All went well until one morning the quartet asked long-time church leader
A.J. Metzler, who happened to be in the community, to give a short
message
on the program. "Just as the program was over," Eugene Souder, a member
of the quartet, recounted, "one of the WSVA staff came bouncing in to let
us know that WSVA was providing the free air time for the music, not
preaching. We told the station representative that the thoughts given by
A.J. Metzler were the
very same thoughts presented in the singing. He said it was okay to have
these ideas conveyed in the songs, but he did not want them spoken.

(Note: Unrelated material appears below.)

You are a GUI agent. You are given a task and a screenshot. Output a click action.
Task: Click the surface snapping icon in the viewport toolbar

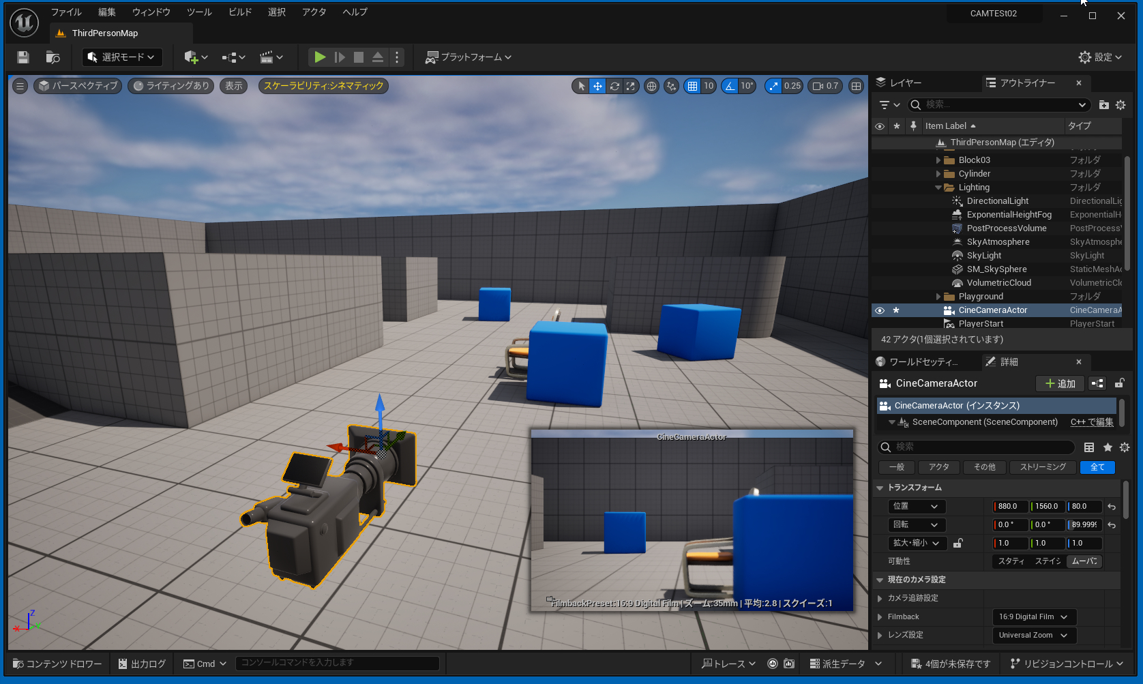coord(672,86)
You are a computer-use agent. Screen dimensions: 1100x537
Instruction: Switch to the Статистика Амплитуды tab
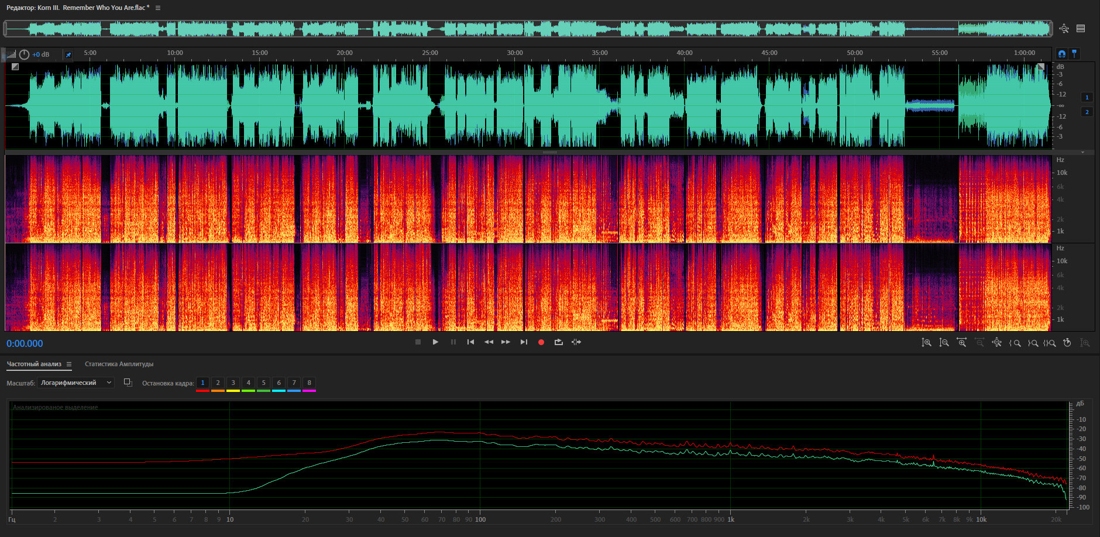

So we
asked him whether it would be all right to buy time, to which he replied,
'If you buy time, you can do anything you want to on the program,
including standing
on your head.'" (From Hubert R. Pellman's History of Mennonite
Broadcasts: The First 25 Years, 1979.)
This Crusaders for Christ program later became "The Mennonite Hour" which
from 1952 to 1979 aired weekly throughout the U.S. and Canada as an
official program of Mennonite Board of Missions. The music produced and
used on the program continues to be enjoyed by cassette and CD purchasers
(see article) around the world, including this comment from Bible
translators Dwight and Ginny Sharp working in the Philippines: "My wife
and I are translators working with the New Tribes Mission. As we sit
working at the desk we love to listen to music. The one CD which is
easily my favorite is Hallelujah Amen [released last year]. Sometimes I'm
so taken up with the music that I can hardly work. Thank you for drawing
our hearts to Jesus Christ through your music."
Ironically perhaps, it is the music of The Mennonite Hour, not the words,
that lives on, since The Mennonite Hour program went off the air in 1978.
Today MBM's Mennonite Media produces videos; CDs and cassettes; radio
and TV spots; and the Internet Third Way Caf‚ ministry <www.thirdway.com>
as it continues to communicate the good news to the general public.